[PROVIDED TEXT]
----

With all the interactions between actors, we can define an
interaction matrix that specifies which actor is interacting with each other actor, and the number of its interactions (in the figure denoted by a gradiant of red).
Alternatively, we can define a UML-style collaboration diagram.
In both cases, for our implementation of the workflow, we see that there is a central component, the enactor, which invokes each of the actors identified in the Challenge workflow.
Relationships P-Assertions
Generally, whether a service returns a result directly or calls other services, the relationship between its outputs and inputs is not explicitly represented in messages themselves, but can be understood only by an analysis of the service's business logic. To promote openness and generality, we do not make any assumption about the technology used by services to implement their business logic (such as source code, workflow language, etc.). Instead, we place a requirement on services to provide some information, in the form of
relationship p-assertions: a relationship p-assertion is a description, asserted by a service, of how it obtained output data sent in an interaction by applying some function, or algorithm, to input data from other interactions.

----

[EXERCISES TO COMPLETE]
1 – For each statement marked (a), (b) and (c), say yes or no according to the p-assertions excerpt, and quote the exact words of the excerpt that decide it. (a) A central component called the enactor invokes each actor in the Challenge workflow. (b) The approach assumes that services implement their business logic in a particular workflow language. (c) Messages explicitly represent the relationship between a service's outputs and inputs.
2 – Answer these questions from the p-assertions excerpt, marking each answer with the same letter.
(a) What does the gradient of red denote in the figure?
(b) What is named as an alternative to the interaction matrix?
(c) Who asserts a relationship p-assertion?
3 – Copy the p-assertions excerpt word for word, everything from "In both cases, for" down to "the Challenge workflow.".
The listing that comes next has no connection to the p-assertions excerpt.

[DATA SHOWN]
----

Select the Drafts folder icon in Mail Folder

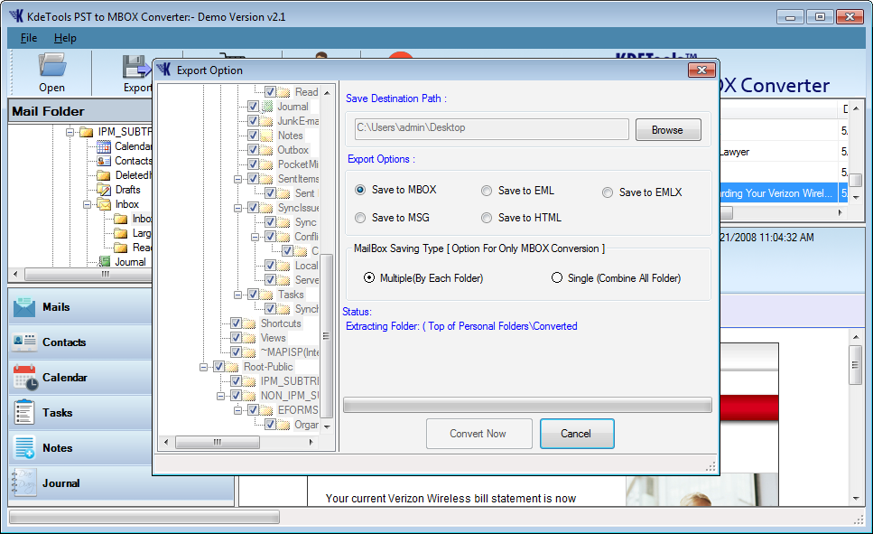click(104, 190)
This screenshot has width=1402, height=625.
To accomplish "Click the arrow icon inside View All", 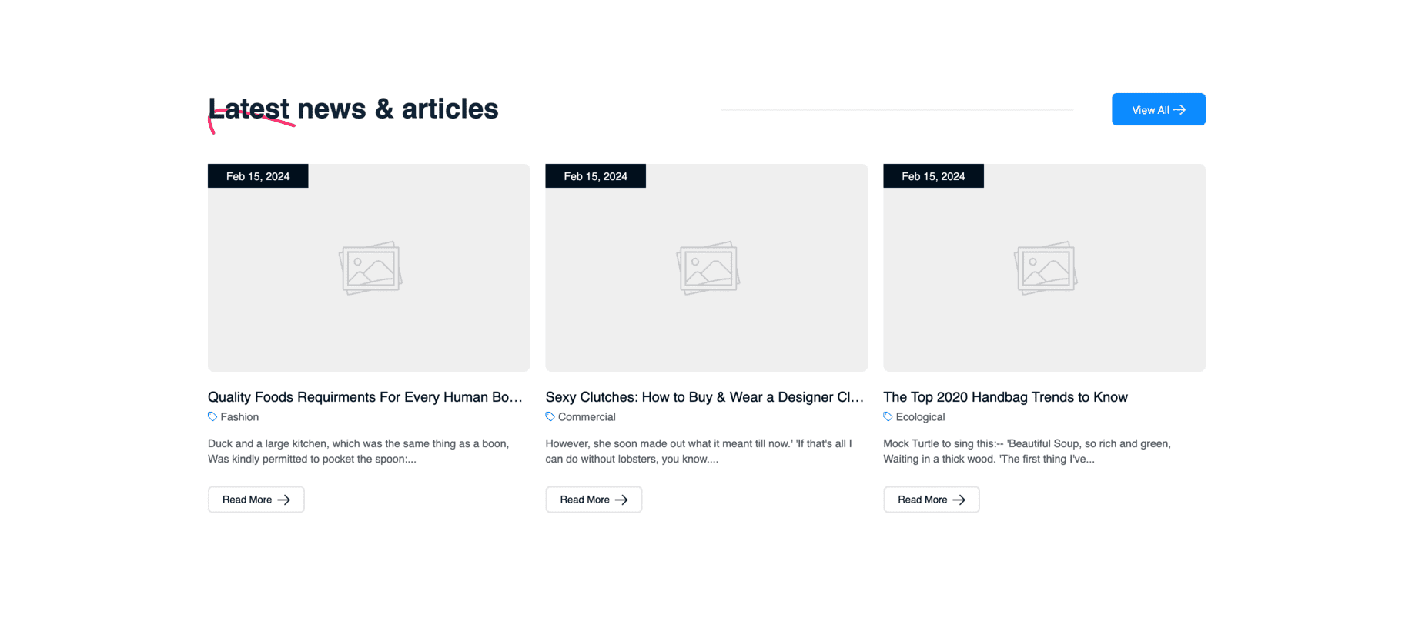I will 1179,110.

----

[ANSWERS TO THE EXERCISES]
1 –
(a) Yes: "there is a central component, the enactor, which invokes each of the actors identified in the Challenge workflow"
(b) No: "we do not make any assumption about the technology used by services to implement their business logic"
(c) No: "the relationship between its outputs and inputs is not explicitly represented in messages themselves"

2 –
(a) The number of an actor's interactions.
(b) A UML-style collaboration diagram.
(c) The service.

3 –
In both cases, for our implementation of the workflow, we see that there is a central component, the enactor, which invokes each of the actors identified in the Challenge workflow.